From Shakespeare to Tolkien, Treasures from the NYC Antiquarian Book Fair

A block-long drill hall mustering 200+ antiquarian book dealers from around the world can be daunting—55,000 square feet of back-to-back booths, ranging in feel from friendly book-shops to mini-museums, from tiny archeological digs to traveling houses of worship. What they have in common? A surfeit of important treasures and quirky delights, all testifying to the power of ink on paper.

The 59th New York Antiquarian Book Fair of the Antiquarian Booksellers Association of America (ABAA) and the International League of Antiquarian Booksellers (ILAB) opened last night at the Park Avenue Armory, and runs through Sunday. Below is a sampling of items sure to surprise, intrigue and impress—just a few of thousands.

To begin at the beginning: If you’ve been pining for a Gutenberg Bible, this weekend you can console yourself with the next best thing: Catholicon by Johannes Balbus, the second of three printings executed in Mainz by Gutenberg’s protégé Peter Schoeffer, ca. 1469 ($600,000.; Liber Antiquus, Chevy Chase, MD).

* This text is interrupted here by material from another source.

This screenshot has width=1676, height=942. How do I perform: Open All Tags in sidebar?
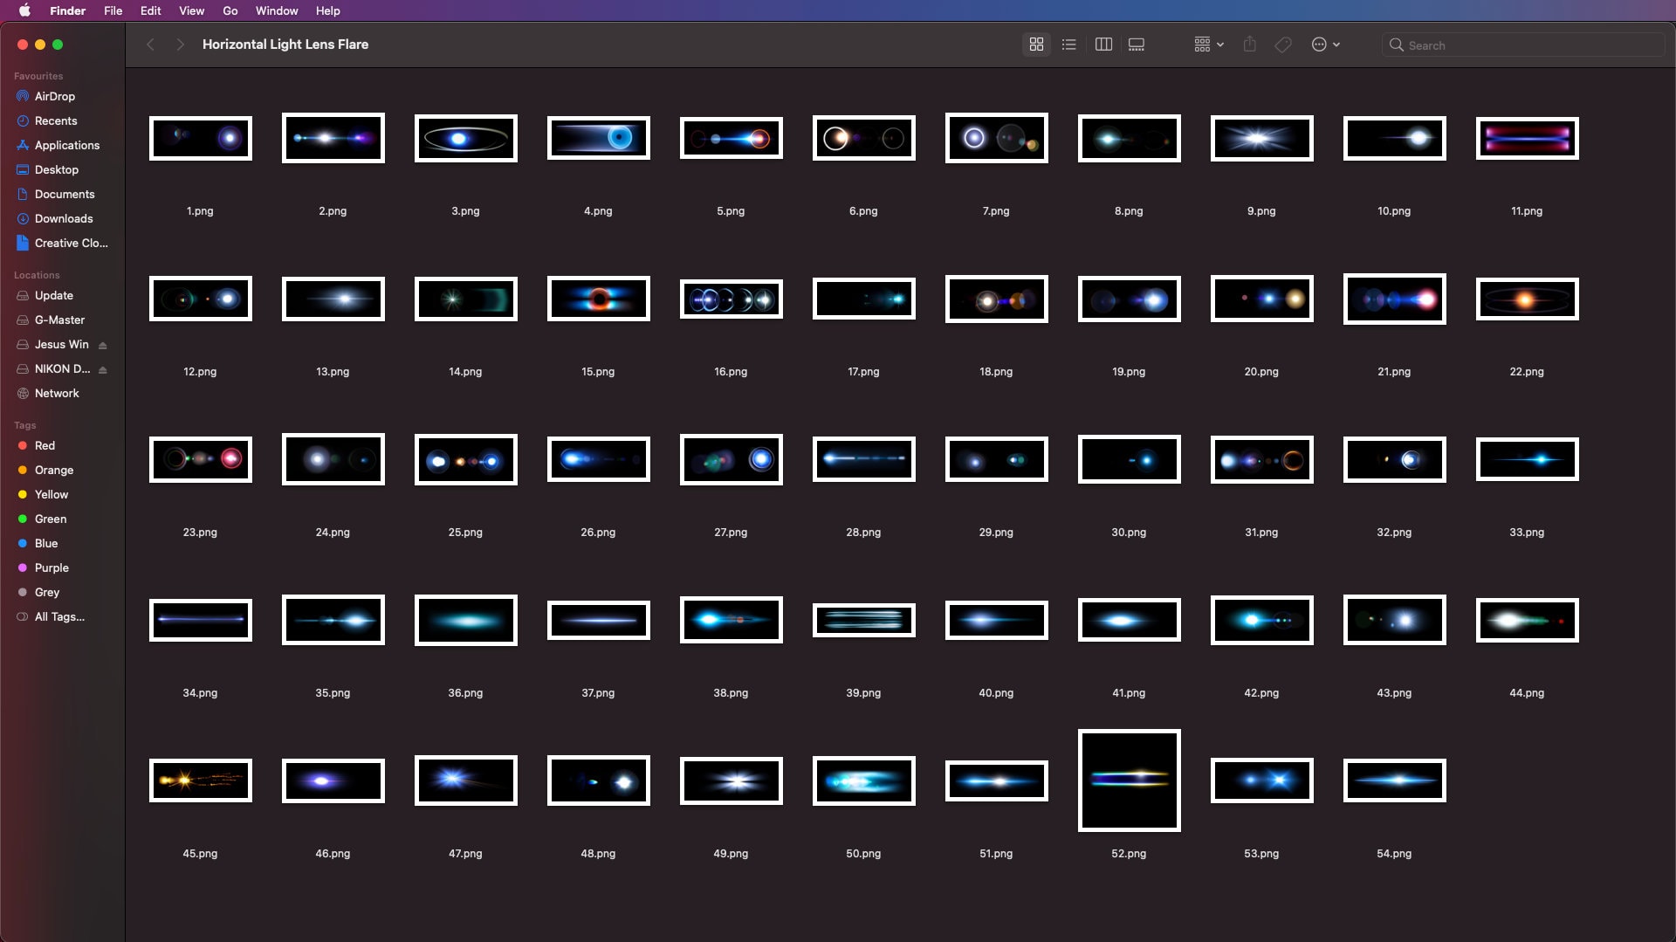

Catholicon—a 13th-century Latin dictionary used for Biblical interpretation—was one of the first books printed using Gutenberg’s recently invented movable type, and this volume showcases Gutenberg’s “other great innovation”—the casting of type in line-pairs. This is the second of three printings of the Catholicon, which boasts the first book to declare the city of printing, and the first to discuss the invention of movable type: “This excellent book, Catholicon . . . has been brought to completion . . . not by means of reed, stylus, or quill, but with the miraculous concurrence of punches and types cast in moulds . . .”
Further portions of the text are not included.